* Dataset entries:
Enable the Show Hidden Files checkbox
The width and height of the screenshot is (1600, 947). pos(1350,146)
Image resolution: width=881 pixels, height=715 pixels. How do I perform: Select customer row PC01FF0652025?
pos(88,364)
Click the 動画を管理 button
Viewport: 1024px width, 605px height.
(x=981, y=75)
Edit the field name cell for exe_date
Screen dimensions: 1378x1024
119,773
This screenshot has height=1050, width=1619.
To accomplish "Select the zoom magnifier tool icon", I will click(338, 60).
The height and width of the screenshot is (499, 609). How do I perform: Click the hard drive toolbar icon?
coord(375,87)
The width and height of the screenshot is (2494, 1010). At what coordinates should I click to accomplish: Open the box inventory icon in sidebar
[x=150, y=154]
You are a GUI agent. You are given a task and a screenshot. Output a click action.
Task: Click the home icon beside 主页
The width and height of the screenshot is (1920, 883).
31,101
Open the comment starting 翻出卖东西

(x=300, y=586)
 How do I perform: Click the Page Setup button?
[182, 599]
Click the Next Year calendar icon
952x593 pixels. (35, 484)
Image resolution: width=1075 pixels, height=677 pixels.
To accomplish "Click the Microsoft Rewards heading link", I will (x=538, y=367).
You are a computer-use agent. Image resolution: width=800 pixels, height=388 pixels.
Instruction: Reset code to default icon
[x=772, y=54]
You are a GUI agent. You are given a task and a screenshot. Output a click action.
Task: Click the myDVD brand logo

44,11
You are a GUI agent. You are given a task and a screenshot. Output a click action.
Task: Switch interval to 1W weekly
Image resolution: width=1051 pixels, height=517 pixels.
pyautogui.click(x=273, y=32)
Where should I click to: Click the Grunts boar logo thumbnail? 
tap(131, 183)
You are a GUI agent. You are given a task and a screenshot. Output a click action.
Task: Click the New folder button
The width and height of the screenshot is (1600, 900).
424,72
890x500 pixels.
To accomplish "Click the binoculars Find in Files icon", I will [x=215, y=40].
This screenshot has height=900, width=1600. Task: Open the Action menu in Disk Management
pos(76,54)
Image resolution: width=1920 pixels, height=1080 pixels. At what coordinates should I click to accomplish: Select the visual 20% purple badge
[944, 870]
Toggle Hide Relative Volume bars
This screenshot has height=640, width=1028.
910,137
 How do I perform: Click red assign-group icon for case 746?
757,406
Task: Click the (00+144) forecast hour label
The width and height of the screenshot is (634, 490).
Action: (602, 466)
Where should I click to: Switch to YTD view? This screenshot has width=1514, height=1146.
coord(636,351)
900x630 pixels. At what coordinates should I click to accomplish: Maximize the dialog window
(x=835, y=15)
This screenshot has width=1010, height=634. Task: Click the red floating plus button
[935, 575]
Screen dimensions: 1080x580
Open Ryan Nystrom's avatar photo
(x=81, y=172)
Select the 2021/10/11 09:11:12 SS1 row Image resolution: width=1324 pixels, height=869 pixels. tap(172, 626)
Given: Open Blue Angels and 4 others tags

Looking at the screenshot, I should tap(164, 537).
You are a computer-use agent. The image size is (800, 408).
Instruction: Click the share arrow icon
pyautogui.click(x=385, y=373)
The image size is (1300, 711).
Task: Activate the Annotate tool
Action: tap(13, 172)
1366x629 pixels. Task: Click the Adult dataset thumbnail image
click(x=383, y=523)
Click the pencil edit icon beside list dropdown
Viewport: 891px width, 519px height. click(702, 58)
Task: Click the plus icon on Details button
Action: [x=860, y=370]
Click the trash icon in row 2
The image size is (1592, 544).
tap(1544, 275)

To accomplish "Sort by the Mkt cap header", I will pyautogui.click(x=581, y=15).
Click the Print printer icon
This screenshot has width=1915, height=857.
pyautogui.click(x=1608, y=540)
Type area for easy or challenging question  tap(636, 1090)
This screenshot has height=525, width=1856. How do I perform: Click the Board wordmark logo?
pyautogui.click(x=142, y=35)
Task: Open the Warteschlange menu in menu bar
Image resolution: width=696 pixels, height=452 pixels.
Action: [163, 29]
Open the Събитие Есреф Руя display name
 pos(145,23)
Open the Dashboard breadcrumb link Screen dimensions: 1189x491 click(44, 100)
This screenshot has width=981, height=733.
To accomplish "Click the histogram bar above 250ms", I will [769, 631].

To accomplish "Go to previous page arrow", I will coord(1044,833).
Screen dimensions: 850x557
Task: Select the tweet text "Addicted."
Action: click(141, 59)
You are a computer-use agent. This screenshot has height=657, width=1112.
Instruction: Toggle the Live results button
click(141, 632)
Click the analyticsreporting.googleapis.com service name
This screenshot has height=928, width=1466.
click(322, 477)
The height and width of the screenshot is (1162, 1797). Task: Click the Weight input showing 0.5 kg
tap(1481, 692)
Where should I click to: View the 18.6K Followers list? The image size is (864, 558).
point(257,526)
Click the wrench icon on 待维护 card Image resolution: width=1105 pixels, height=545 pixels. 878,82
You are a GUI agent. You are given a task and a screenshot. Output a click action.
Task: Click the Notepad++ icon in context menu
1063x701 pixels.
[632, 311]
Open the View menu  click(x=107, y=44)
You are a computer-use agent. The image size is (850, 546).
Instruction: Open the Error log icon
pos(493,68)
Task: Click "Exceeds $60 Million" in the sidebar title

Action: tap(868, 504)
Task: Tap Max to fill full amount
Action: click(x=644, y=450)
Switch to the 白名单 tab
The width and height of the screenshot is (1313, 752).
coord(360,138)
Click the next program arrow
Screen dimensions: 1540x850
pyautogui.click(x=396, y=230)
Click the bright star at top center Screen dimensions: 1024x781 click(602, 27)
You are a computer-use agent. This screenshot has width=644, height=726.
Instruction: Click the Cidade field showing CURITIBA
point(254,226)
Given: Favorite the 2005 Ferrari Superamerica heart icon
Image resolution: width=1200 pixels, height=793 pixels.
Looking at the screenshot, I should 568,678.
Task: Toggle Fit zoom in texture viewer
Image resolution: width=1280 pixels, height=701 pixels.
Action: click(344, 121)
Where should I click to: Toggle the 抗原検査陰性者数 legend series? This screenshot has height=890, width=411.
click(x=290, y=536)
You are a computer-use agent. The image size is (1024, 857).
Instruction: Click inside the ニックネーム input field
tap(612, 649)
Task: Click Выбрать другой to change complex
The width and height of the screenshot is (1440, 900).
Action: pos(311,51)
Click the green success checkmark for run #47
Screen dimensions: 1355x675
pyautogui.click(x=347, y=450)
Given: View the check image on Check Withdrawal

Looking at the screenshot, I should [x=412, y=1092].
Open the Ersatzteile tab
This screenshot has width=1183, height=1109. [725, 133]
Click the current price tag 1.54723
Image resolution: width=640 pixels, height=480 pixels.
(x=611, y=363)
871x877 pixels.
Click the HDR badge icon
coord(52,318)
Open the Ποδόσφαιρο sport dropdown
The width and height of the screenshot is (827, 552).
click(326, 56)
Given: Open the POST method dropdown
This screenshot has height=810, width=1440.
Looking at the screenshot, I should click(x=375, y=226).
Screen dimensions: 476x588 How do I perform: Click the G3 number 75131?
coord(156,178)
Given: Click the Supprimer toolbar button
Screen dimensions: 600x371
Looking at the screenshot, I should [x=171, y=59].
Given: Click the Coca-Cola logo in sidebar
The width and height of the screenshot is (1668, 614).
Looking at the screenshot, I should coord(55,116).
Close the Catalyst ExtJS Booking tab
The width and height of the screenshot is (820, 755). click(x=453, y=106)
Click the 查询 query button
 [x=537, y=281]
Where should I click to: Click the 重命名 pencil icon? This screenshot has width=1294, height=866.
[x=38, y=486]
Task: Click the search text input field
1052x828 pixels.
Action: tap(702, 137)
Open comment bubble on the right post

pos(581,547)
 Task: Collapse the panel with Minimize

* What the exercise asks:
The required result is a verbatim copy of all the entries.

* Your solution:
Enable the Show Hidden Files checkbox
The width and height of the screenshot is (1600, 947). pos(1350,146)
Image resolution: width=881 pixels, height=715 pixels. How do I perform: Select customer row PC01FF0652025?
pos(88,364)
Click the 動画を管理 button
Viewport: 1024px width, 605px height.
(x=981, y=75)
Edit the field name cell for exe_date
Screen dimensions: 1378x1024
119,773
This screenshot has height=1050, width=1619.
To accomplish "Select the zoom magnifier tool icon", I will click(338, 60).
The height and width of the screenshot is (499, 609). How do I perform: Click the hard drive toolbar icon?
coord(375,87)
The width and height of the screenshot is (2494, 1010). At what coordinates should I click to accomplish: Open the box inventory icon in sidebar
[x=150, y=154]
You are a GUI agent. You are given a task and a screenshot. Output a click action.
Task: Click the home icon beside 主页
The width and height of the screenshot is (1920, 883).
31,101
Open the comment starting 翻出卖东西

(x=300, y=586)
 How do I perform: Click the Page Setup button?
[182, 599]
Click the Next Year calendar icon
952x593 pixels. (35, 484)
Image resolution: width=1075 pixels, height=677 pixels.
To accomplish "Click the Microsoft Rewards heading link", I will (x=538, y=367).
You are a computer-use agent. Image resolution: width=800 pixels, height=388 pixels.
Instruction: Reset code to default icon
[x=772, y=54]
You are a GUI agent. You are given a task and a screenshot. Output a click action.
Task: Click the myDVD brand logo

44,11
You are a GUI agent. You are given a task and a screenshot. Output a click action.
Task: Switch interval to 1W weekly
Image resolution: width=1051 pixels, height=517 pixels.
pyautogui.click(x=273, y=32)
Where should I click to: Click the Grunts boar logo thumbnail? 
tap(131, 183)
You are a GUI agent. You are given a task and a screenshot. Output a click action.
Task: Click the New folder button
The width and height of the screenshot is (1600, 900).
424,72
890x500 pixels.
To accomplish "Click the binoculars Find in Files icon", I will [x=215, y=40].
This screenshot has height=900, width=1600. Task: Open the Action menu in Disk Management
pos(76,54)
Image resolution: width=1920 pixels, height=1080 pixels. At what coordinates should I click to accomplish: Select the visual 20% purple badge
[944, 870]
Toggle Hide Relative Volume bars
This screenshot has height=640, width=1028.
910,137
 How do I perform: Click red assign-group icon for case 746?
757,406
Task: Click the (00+144) forecast hour label
The width and height of the screenshot is (634, 490).
Action: (602, 466)
Where should I click to: Switch to YTD view? This screenshot has width=1514, height=1146.
coord(636,351)
900x630 pixels. At what coordinates should I click to accomplish: Maximize the dialog window
(x=835, y=15)
This screenshot has width=1010, height=634. Task: Click the red floating plus button
[935, 575]
Screen dimensions: 1080x580
Open Ryan Nystrom's avatar photo
(x=81, y=172)
Select the 2021/10/11 09:11:12 SS1 row Image resolution: width=1324 pixels, height=869 pixels. tap(172, 626)
Given: Open Blue Angels and 4 others tags

Looking at the screenshot, I should tap(164, 537).
You are a computer-use agent. The image size is (800, 408).
Instruction: Click the share arrow icon
pyautogui.click(x=385, y=373)
The image size is (1300, 711).
Task: Activate the Annotate tool
Action: tap(13, 172)
1366x629 pixels. Task: Click the Adult dataset thumbnail image
click(x=383, y=523)
Click the pencil edit icon beside list dropdown
Viewport: 891px width, 519px height. click(702, 58)
Task: Click the plus icon on Details button
Action: [x=860, y=370]
Click the trash icon in row 2
The image size is (1592, 544).
tap(1544, 275)

To accomplish "Sort by the Mkt cap header", I will pyautogui.click(x=581, y=15).
Click the Print printer icon
This screenshot has width=1915, height=857.
pyautogui.click(x=1608, y=540)
Type area for easy or challenging question  tap(636, 1090)
This screenshot has height=525, width=1856. How do I perform: Click the Board wordmark logo?
pyautogui.click(x=142, y=35)
Task: Open the Warteschlange menu in menu bar
Image resolution: width=696 pixels, height=452 pixels.
Action: [163, 29]
Open the Събитие Есреф Руя display name
 pos(145,23)
Open the Dashboard breadcrumb link Screen dimensions: 1189x491 click(44, 100)
This screenshot has width=981, height=733.
To accomplish "Click the histogram bar above 250ms", I will [769, 631].

To accomplish "Go to previous page arrow", I will coord(1044,833).
Screen dimensions: 850x557
Task: Select the tweet text "Addicted."
Action: click(141, 59)
You are a computer-use agent. This screenshot has height=657, width=1112.
Instruction: Toggle the Live results button
click(141, 632)
Click the analyticsreporting.googleapis.com service name
This screenshot has height=928, width=1466.
click(322, 477)
The height and width of the screenshot is (1162, 1797). Task: Click the Weight input showing 0.5 kg
tap(1481, 692)
Where should I click to: View the 18.6K Followers list? The image size is (864, 558).
point(257,526)
Click the wrench icon on 待维护 card Image resolution: width=1105 pixels, height=545 pixels. 878,82
You are a GUI agent. You are given a task and a screenshot. Output a click action.
Task: Click the Notepad++ icon in context menu
1063x701 pixels.
[632, 311]
Open the View menu  click(x=107, y=44)
You are a computer-use agent. The image size is (850, 546).
Instruction: Open the Error log icon
pos(493,68)
Task: Click "Exceeds $60 Million" in the sidebar title

Action: tap(868, 504)
Task: Tap Max to fill full amount
Action: click(x=644, y=450)
Switch to the 白名单 tab
The width and height of the screenshot is (1313, 752).
coord(360,138)
Click the next program arrow
Screen dimensions: 1540x850
pyautogui.click(x=396, y=230)
Click the bright star at top center Screen dimensions: 1024x781 click(602, 27)
You are a computer-use agent. This screenshot has width=644, height=726.
Instruction: Click the Cidade field showing CURITIBA
point(254,226)
Given: Favorite the 2005 Ferrari Superamerica heart icon
Image resolution: width=1200 pixels, height=793 pixels.
Looking at the screenshot, I should 568,678.
Task: Toggle Fit zoom in texture viewer
Image resolution: width=1280 pixels, height=701 pixels.
Action: click(344, 121)
Where should I click to: Toggle the 抗原検査陰性者数 legend series? This screenshot has height=890, width=411.
click(x=290, y=536)
You are a computer-use agent. The image size is (1024, 857).
Instruction: Click inside the ニックネーム input field
tap(612, 649)
Task: Click Выбрать другой to change complex
The width and height of the screenshot is (1440, 900).
Action: pos(311,51)
Click the green success checkmark for run #47
Screen dimensions: 1355x675
pyautogui.click(x=347, y=450)
Given: View the check image on Check Withdrawal

Looking at the screenshot, I should [x=412, y=1092].
Open the Ersatzteile tab
This screenshot has width=1183, height=1109. [725, 133]
Click the current price tag 1.54723
Image resolution: width=640 pixels, height=480 pixels.
(x=611, y=363)
871x877 pixels.
Click the HDR badge icon
coord(52,318)
Open the Ποδόσφαιρο sport dropdown
The width and height of the screenshot is (827, 552).
click(326, 56)
Given: Open the POST method dropdown
This screenshot has height=810, width=1440.
Looking at the screenshot, I should click(x=375, y=226).
Screen dimensions: 476x588 How do I perform: Click the G3 number 75131?
coord(156,178)
Given: Click the Supprimer toolbar button
Screen dimensions: 600x371
Looking at the screenshot, I should [x=171, y=59].
Given: Click the Coca-Cola logo in sidebar
The width and height of the screenshot is (1668, 614).
Looking at the screenshot, I should coord(55,116).
Close the Catalyst ExtJS Booking tab
The width and height of the screenshot is (820, 755). click(x=453, y=106)
Click the 查询 query button
 [x=537, y=281]
Where should I click to: Click the 重命名 pencil icon? This screenshot has width=1294, height=866.
[x=38, y=486]
Task: Click the search text input field
1052x828 pixels.
Action: tap(702, 137)
Open comment bubble on the right post

pos(581,547)
 Task: Collapse the panel with Minimize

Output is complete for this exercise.